►

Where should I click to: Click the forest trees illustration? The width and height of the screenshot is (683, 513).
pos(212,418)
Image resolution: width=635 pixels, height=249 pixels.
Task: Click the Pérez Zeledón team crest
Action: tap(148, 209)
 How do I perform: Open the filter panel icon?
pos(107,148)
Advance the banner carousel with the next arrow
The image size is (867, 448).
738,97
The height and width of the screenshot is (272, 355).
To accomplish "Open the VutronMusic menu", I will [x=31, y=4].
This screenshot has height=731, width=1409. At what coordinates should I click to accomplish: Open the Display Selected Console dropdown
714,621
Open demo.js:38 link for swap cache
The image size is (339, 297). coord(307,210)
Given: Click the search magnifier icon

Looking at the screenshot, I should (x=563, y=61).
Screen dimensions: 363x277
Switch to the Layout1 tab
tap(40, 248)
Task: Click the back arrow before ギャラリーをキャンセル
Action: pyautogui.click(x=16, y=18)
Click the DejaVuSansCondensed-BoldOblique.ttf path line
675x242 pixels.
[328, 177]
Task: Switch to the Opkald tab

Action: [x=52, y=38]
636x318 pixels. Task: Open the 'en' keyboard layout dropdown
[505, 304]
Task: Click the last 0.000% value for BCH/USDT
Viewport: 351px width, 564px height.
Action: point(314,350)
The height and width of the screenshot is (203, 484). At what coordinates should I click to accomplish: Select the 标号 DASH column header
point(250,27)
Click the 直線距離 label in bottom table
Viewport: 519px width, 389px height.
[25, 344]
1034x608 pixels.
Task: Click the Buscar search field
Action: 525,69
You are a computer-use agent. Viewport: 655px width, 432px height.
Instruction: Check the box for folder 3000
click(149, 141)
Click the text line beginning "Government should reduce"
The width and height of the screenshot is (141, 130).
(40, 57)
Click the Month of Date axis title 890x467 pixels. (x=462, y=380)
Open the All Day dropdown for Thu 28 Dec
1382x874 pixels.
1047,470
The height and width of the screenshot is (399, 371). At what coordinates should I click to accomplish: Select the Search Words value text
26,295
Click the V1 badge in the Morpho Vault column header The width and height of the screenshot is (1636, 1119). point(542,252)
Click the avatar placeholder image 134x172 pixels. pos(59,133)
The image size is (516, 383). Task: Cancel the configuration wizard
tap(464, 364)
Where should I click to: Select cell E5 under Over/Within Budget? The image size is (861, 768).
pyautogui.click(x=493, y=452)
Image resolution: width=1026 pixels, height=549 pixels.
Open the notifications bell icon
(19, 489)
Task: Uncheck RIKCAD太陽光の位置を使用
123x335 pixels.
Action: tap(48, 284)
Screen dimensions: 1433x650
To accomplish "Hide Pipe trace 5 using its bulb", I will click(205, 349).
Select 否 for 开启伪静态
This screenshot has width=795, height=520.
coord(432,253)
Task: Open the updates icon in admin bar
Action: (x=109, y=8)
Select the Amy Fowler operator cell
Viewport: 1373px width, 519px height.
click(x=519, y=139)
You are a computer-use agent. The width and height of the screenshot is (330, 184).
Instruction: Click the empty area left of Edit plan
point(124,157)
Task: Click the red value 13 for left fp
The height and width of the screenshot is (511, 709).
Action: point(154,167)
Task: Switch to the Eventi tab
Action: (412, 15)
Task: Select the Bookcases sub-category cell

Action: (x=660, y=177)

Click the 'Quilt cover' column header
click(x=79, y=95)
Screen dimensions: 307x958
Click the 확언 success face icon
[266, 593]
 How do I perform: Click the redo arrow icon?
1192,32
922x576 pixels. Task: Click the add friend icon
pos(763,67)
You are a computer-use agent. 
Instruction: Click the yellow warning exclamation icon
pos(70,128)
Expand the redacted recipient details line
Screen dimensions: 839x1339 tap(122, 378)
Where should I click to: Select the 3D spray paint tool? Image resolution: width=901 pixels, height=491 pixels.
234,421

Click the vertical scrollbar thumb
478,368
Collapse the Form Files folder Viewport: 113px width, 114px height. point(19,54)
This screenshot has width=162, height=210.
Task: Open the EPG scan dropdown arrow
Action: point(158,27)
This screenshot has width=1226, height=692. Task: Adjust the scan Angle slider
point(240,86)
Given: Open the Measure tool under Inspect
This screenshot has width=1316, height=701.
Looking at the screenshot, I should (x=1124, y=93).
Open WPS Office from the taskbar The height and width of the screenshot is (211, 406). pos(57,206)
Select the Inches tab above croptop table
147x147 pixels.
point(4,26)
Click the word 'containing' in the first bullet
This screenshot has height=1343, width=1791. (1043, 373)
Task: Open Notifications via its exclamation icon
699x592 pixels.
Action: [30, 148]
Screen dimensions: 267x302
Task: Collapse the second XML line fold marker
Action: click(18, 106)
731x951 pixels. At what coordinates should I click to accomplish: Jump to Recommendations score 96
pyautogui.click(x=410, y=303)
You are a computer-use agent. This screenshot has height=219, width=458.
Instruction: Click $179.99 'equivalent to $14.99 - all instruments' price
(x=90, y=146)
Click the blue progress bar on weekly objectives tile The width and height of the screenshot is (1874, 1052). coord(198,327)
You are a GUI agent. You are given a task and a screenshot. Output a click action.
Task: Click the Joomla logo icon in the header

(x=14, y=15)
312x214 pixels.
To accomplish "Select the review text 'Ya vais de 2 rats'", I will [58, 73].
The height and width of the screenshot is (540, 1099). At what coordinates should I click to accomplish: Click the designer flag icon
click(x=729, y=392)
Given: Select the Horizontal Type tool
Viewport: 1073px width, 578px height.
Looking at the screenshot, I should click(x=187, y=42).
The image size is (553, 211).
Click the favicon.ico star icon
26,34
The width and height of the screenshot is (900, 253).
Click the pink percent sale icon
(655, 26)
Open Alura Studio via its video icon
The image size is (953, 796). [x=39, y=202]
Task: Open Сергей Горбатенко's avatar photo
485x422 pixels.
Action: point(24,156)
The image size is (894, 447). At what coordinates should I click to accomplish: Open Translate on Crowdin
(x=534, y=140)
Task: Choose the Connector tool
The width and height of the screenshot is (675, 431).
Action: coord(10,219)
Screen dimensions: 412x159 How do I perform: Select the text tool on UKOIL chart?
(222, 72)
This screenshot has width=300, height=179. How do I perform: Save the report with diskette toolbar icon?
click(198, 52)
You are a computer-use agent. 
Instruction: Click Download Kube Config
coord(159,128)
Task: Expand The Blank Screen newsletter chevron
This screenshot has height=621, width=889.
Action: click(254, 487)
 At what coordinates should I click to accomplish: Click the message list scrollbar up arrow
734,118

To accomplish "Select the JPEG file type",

◄

Task item:
Give every entry back unchanged. Leave none out.

Finished task:
Where should I click to: Click the forest trees illustration? The width and height of the screenshot is (683, 513).
pos(212,418)
Image resolution: width=635 pixels, height=249 pixels.
Task: Click the Pérez Zeledón team crest
Action: tap(148, 209)
 How do I perform: Open the filter panel icon?
pos(107,148)
Advance the banner carousel with the next arrow
The image size is (867, 448).
738,97
The height and width of the screenshot is (272, 355).
To accomplish "Open the VutronMusic menu", I will [x=31, y=4].
This screenshot has height=731, width=1409. At what coordinates should I click to accomplish: Open the Display Selected Console dropdown
714,621
Open demo.js:38 link for swap cache
The image size is (339, 297). coord(307,210)
Given: Click the search magnifier icon

Looking at the screenshot, I should (x=563, y=61).
Screen dimensions: 363x277
Switch to the Layout1 tab
tap(40, 248)
Task: Click the back arrow before ギャラリーをキャンセル
Action: pyautogui.click(x=16, y=18)
Click the DejaVuSansCondensed-BoldOblique.ttf path line
675x242 pixels.
[328, 177]
Task: Switch to the Opkald tab

Action: [x=52, y=38]
636x318 pixels. Task: Open the 'en' keyboard layout dropdown
[505, 304]
Task: Click the last 0.000% value for BCH/USDT
Viewport: 351px width, 564px height.
Action: point(314,350)
The height and width of the screenshot is (203, 484). At what coordinates should I click to accomplish: Select the 标号 DASH column header
point(250,27)
Click the 直線距離 label in bottom table
Viewport: 519px width, 389px height.
[25, 344]
1034x608 pixels.
Task: Click the Buscar search field
Action: 525,69
You are a computer-use agent. Viewport: 655px width, 432px height.
Instruction: Check the box for folder 3000
click(149, 141)
Click the text line beginning "Government should reduce"
The width and height of the screenshot is (141, 130).
(40, 57)
Click the Month of Date axis title 890x467 pixels. (x=462, y=380)
Open the All Day dropdown for Thu 28 Dec
1382x874 pixels.
1047,470
The height and width of the screenshot is (399, 371). At what coordinates should I click to accomplish: Select the Search Words value text
26,295
Click the V1 badge in the Morpho Vault column header The width and height of the screenshot is (1636, 1119). point(542,252)
Click the avatar placeholder image 134x172 pixels. pos(59,133)
The image size is (516, 383). Task: Cancel the configuration wizard
tap(464, 364)
Where should I click to: Select cell E5 under Over/Within Budget? The image size is (861, 768).
pyautogui.click(x=493, y=452)
Image resolution: width=1026 pixels, height=549 pixels.
Open the notifications bell icon
(19, 489)
Task: Uncheck RIKCAD太陽光の位置を使用
123x335 pixels.
Action: tap(48, 284)
Screen dimensions: 1433x650
To accomplish "Hide Pipe trace 5 using its bulb", I will click(205, 349).
Select 否 for 开启伪静态
This screenshot has width=795, height=520.
coord(432,253)
Task: Open the updates icon in admin bar
Action: (x=109, y=8)
Select the Amy Fowler operator cell
Viewport: 1373px width, 519px height.
click(x=519, y=139)
You are a computer-use agent. The width and height of the screenshot is (330, 184).
Instruction: Click the empty area left of Edit plan
point(124,157)
Task: Click the red value 13 for left fp
The height and width of the screenshot is (511, 709).
Action: point(154,167)
Task: Switch to the Eventi tab
Action: (412, 15)
Task: Select the Bookcases sub-category cell

Action: (x=660, y=177)

Click the 'Quilt cover' column header
click(x=79, y=95)
Screen dimensions: 307x958
Click the 확언 success face icon
[266, 593]
 How do I perform: Click the redo arrow icon?
1192,32
922x576 pixels. Task: Click the add friend icon
pos(763,67)
You are a computer-use agent. 
Instruction: Click the yellow warning exclamation icon
pos(70,128)
Expand the redacted recipient details line
Screen dimensions: 839x1339 tap(122, 378)
Where should I click to: Select the 3D spray paint tool? Image resolution: width=901 pixels, height=491 pixels.
234,421

Click the vertical scrollbar thumb
478,368
Collapse the Form Files folder Viewport: 113px width, 114px height. point(19,54)
This screenshot has width=162, height=210.
Task: Open the EPG scan dropdown arrow
Action: point(158,27)
This screenshot has width=1226, height=692. Task: Adjust the scan Angle slider
point(240,86)
Given: Open the Measure tool under Inspect
This screenshot has width=1316, height=701.
Looking at the screenshot, I should (x=1124, y=93).
Open WPS Office from the taskbar The height and width of the screenshot is (211, 406). pos(57,206)
Select the Inches tab above croptop table
147x147 pixels.
point(4,26)
Click the word 'containing' in the first bullet
This screenshot has height=1343, width=1791. (1043, 373)
Task: Open Notifications via its exclamation icon
699x592 pixels.
Action: [30, 148]
Screen dimensions: 267x302
Task: Collapse the second XML line fold marker
Action: click(18, 106)
731x951 pixels. At what coordinates should I click to accomplish: Jump to Recommendations score 96
pyautogui.click(x=410, y=303)
You are a computer-use agent. This screenshot has height=219, width=458.
Instruction: Click $179.99 'equivalent to $14.99 - all instruments' price
(x=90, y=146)
Click the blue progress bar on weekly objectives tile The width and height of the screenshot is (1874, 1052). coord(198,327)
You are a GUI agent. You are given a task and a screenshot. Output a click action.
Task: Click the Joomla logo icon in the header

(x=14, y=15)
312x214 pixels.
To accomplish "Select the review text 'Ya vais de 2 rats'", I will [58, 73].
The height and width of the screenshot is (540, 1099). At what coordinates should I click to accomplish: Click the designer flag icon
click(x=729, y=392)
Given: Select the Horizontal Type tool
Viewport: 1073px width, 578px height.
Looking at the screenshot, I should click(x=187, y=42).
The image size is (553, 211).
Click the favicon.ico star icon
26,34
The width and height of the screenshot is (900, 253).
Click the pink percent sale icon
(655, 26)
Open Alura Studio via its video icon
The image size is (953, 796). [x=39, y=202]
Task: Open Сергей Горбатенко's avatar photo
485x422 pixels.
Action: point(24,156)
The image size is (894, 447). At what coordinates should I click to accomplish: Open Translate on Crowdin
(x=534, y=140)
Task: Choose the Connector tool
The width and height of the screenshot is (675, 431).
Action: coord(10,219)
Screen dimensions: 412x159 How do I perform: Select the text tool on UKOIL chart?
(222, 72)
This screenshot has width=300, height=179. How do I perform: Save the report with diskette toolbar icon?
click(198, 52)
You are a computer-use agent. 
Instruction: Click Download Kube Config
coord(159,128)
Task: Expand The Blank Screen newsletter chevron
This screenshot has height=621, width=889.
Action: click(254, 487)
 At what coordinates should I click to accomplish: Click the message list scrollbar up arrow
734,118

To accomplish "Select the JPEG file type",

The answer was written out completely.